▶ Extract
▬▬▬

There are two registry classes which we have to bring together. One is the com.codahale.metrics.MetricRegistry which holds all codahale metrics and the other one is the io.prometheus.client.CollectorRegistry which holds all metrics being published in the prometheus. So in our case, we will receive all metrics from our Jax-RS resource classes annotated with com.codahale.metrics.annotation.Timed or com.codahale.metrics.annotation.ExceptionMetered.

The prometheus library contains some default Jvm metrics (DefaultExports), but I could not use them because of some sun jdk classes which do not exist in OpenJDK for example. But it is good to add these in addition to the metrics coming from our annotated Jax-RS resource classes. So this is the class

import io.prometheus.client.CollectorRegistry;
import io.prometheus.client.dropwizard.DropwizardExports;
import io.prometheus.client.hotspot.ClassLoadingExports;
import io.prometheus.client.hotspot.GarbageCollectorExports;
import io.prometheus.client.hotspot.MemoryPoolsExports;
import io.prometheus.client.hotspot.ThreadExports;
import io.prometheus.client.hotspot.VersionInfoExports;
import javax.enterprise.context.ApplicationScoped;
import javax.enterprise.context.Destroyed;
import javax.enterprise.context.Initialized;
import javax.enterprise.event.Observes;
import javax.inject.Inject;
import com.codahale.metrics.MetricRegistry;
/**
* A bean, which is starting the metrics reporter during startup and its is shutting down the
* reporter when application is destroyed.

▬▬▬

▶ What this exercise asks
(1) In the text on bridging Codahale metrics to Prometheus, which class holds all metrics published in Prometheus?
(2) Carry on the text on bridging Codahale metrics to Prometheus, starting right after its final line.

▶ Data under study
▬▬▬

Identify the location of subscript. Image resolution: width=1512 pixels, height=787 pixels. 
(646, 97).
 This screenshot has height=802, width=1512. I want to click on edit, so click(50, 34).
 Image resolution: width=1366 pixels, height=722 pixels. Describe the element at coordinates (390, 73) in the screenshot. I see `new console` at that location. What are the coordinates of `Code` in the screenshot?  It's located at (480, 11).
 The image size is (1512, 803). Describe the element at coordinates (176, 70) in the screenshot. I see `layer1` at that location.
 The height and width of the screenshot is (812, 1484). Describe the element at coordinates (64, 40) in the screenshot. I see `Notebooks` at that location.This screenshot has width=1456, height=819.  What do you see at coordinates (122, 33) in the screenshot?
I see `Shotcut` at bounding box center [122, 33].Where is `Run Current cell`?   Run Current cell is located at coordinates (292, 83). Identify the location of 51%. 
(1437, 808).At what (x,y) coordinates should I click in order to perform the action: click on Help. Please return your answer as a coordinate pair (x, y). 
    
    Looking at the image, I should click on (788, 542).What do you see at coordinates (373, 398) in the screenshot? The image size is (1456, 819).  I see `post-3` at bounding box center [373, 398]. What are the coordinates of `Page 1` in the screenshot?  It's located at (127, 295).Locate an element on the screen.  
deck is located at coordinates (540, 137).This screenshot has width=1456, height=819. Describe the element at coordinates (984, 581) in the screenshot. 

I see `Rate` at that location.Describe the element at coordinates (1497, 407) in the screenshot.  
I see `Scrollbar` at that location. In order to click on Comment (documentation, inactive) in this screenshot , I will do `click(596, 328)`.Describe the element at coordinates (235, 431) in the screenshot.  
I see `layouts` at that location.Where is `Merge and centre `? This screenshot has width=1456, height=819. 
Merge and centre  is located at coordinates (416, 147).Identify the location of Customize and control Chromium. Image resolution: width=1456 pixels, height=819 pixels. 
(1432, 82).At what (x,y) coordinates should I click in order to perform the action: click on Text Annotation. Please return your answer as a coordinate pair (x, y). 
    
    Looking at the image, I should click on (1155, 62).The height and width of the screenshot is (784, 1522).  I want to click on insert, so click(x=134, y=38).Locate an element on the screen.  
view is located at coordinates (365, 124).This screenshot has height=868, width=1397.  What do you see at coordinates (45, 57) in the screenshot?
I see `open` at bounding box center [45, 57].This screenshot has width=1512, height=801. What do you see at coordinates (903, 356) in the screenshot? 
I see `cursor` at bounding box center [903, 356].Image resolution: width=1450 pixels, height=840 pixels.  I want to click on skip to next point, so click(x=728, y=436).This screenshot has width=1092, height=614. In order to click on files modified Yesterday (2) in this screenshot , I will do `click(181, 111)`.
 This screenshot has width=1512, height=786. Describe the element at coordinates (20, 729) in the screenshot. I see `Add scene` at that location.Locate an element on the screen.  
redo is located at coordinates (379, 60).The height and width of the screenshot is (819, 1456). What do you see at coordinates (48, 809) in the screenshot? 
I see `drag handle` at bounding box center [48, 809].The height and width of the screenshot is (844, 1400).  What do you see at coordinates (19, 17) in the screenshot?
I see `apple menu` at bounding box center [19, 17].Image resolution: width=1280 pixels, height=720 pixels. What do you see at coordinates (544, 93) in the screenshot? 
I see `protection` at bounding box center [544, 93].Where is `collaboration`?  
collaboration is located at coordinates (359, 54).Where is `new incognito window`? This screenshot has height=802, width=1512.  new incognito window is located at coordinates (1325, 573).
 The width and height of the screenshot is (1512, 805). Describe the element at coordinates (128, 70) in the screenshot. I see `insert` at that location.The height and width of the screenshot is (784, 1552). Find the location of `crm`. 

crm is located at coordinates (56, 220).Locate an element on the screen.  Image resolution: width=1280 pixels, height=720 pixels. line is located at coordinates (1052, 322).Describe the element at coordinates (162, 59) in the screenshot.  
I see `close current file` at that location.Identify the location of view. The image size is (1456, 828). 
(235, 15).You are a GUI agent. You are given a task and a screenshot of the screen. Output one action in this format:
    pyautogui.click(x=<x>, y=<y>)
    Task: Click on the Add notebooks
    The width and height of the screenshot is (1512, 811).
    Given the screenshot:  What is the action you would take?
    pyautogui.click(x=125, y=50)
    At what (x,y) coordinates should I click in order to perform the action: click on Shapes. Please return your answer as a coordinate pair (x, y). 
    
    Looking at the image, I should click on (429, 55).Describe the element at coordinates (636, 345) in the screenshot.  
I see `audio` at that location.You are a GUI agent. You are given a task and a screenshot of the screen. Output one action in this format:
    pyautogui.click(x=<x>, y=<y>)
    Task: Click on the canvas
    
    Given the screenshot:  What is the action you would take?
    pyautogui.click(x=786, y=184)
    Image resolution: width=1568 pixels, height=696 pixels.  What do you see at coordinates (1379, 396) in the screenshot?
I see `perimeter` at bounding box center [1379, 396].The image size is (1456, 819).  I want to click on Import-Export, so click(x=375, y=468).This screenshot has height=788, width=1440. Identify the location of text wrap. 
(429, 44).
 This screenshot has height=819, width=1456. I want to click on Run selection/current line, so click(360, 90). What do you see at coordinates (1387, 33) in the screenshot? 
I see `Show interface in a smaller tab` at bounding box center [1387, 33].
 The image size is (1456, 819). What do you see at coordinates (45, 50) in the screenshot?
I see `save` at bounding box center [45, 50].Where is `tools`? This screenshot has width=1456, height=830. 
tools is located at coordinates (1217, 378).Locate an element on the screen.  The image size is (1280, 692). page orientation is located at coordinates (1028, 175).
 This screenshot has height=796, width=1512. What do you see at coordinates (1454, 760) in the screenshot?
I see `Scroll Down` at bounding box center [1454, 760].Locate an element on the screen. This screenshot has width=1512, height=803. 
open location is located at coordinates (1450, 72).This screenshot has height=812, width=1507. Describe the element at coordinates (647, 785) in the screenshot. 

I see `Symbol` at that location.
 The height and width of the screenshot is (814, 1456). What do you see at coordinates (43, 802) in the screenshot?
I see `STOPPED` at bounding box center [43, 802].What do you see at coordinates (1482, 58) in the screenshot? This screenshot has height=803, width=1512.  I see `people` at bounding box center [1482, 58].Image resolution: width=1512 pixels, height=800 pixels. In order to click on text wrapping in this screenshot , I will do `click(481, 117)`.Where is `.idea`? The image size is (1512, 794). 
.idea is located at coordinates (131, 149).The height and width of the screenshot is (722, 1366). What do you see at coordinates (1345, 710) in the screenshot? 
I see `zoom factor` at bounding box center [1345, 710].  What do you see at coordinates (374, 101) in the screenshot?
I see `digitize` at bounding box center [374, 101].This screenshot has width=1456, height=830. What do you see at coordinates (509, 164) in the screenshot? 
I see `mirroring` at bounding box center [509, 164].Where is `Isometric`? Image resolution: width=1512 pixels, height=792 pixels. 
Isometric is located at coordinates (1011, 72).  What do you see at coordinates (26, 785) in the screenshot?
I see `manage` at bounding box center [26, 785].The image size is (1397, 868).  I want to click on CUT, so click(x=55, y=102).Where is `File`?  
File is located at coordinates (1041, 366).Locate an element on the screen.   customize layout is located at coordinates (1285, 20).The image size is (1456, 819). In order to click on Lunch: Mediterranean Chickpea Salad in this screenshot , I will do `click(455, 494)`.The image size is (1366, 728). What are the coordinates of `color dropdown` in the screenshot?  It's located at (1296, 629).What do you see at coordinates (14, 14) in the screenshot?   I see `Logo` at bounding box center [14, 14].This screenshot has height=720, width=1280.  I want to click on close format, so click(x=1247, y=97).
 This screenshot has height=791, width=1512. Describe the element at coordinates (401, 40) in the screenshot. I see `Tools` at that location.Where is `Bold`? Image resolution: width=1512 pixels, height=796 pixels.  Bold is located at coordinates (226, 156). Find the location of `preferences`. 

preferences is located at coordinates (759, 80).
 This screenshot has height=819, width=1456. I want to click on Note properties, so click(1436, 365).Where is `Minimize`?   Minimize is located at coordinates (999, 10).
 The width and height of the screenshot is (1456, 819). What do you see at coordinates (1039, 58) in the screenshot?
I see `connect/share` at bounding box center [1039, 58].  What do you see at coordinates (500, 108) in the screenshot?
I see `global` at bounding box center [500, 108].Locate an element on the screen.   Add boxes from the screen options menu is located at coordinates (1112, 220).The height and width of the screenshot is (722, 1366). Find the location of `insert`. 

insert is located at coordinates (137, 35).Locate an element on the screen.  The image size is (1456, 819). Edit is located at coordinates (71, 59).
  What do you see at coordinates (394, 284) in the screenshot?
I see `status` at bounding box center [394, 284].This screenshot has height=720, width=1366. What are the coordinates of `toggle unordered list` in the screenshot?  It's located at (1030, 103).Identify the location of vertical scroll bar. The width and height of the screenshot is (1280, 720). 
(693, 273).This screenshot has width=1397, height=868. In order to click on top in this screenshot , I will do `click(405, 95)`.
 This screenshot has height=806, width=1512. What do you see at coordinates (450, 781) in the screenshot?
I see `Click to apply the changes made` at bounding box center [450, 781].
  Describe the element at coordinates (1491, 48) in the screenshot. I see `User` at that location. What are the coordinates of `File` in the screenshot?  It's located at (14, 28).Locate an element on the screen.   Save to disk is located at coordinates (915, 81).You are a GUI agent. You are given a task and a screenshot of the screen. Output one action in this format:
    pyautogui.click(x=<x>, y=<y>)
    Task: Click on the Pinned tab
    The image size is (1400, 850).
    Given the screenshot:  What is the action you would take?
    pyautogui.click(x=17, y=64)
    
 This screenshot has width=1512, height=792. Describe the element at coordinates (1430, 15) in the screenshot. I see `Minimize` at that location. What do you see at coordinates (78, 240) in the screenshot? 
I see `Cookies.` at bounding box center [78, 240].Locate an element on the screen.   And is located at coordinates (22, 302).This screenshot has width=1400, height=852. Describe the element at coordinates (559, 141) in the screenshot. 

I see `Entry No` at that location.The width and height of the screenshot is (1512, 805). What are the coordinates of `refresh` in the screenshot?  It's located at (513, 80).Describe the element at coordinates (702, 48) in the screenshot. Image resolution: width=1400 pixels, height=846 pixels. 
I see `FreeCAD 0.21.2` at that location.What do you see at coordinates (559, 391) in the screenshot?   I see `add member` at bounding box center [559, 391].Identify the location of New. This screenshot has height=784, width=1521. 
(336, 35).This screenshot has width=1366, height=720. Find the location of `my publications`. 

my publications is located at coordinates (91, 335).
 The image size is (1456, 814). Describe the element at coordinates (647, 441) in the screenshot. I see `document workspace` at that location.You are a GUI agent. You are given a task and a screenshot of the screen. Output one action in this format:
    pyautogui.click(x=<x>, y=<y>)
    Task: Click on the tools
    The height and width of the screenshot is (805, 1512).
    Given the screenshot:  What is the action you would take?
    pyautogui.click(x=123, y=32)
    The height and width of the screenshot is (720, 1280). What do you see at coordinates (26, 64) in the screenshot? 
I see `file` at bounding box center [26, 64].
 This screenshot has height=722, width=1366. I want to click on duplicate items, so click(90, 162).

▬▬▬

▶ Responses by item number
(1) io.prometheus.client.CollectorRegistry

(2)
*
*
*/
@ApplicationScoped
public class MetricsBean {
@Inject
private MetricRegistry registry;
public void init(@Observes @Initialized(ApplicationScoped.class) final Object init) {
// DefaultExports.initialize();
new MemoryPoolsExports().register();
new GarbageCollectorExports().register();
new ThreadExports().register();
new ClassLoadingExports().register();
new VersionInfoExports().register();
CollectorRegistry.defaultRegistry.register(new DropwizardExports(registry));
}
public void destroy(@Observes @Destroyed(ApplicationScoped.class) final Object init) {
CollectorRegistry.defaultRegistry.clear();
}
}

and these are the dependencies for the project:

<dependency>
<groupId>io.astefanutti.metrics.cdi</groupId>
<artifactId>metrics-cdi</artifactId>
<version>1.3.6</version>
</dependency>
<dependency>
<groupId>io.prometheus</groupId>
<artifactId>simpleclient</artifactId>
<version>0.0.23</version>
</dependency>
<dependency>
<groupId>io.prometheus</groupId>
<artifactId>simpleclient_servlet</artifactId>
<version>0.0.23</version>
</dependency>
<dependency>
<groupId>io.prometheus</groupId>
<artifactId>simpleclient_dropwizard</artifactId>
<version>0.0.23</version>
</dependency>
<dependency>
<groupId>io.prometheus</groupId>
<artifactId>simpleclient_hotspot</artifactId>
<version>0.0.23</version>
</dependency>
view raw pom.xml hosted with ❤ by GitHub

As you can see, by the help of CDI we are able to bind everything together during the startup phase of the application inside of the JEE container.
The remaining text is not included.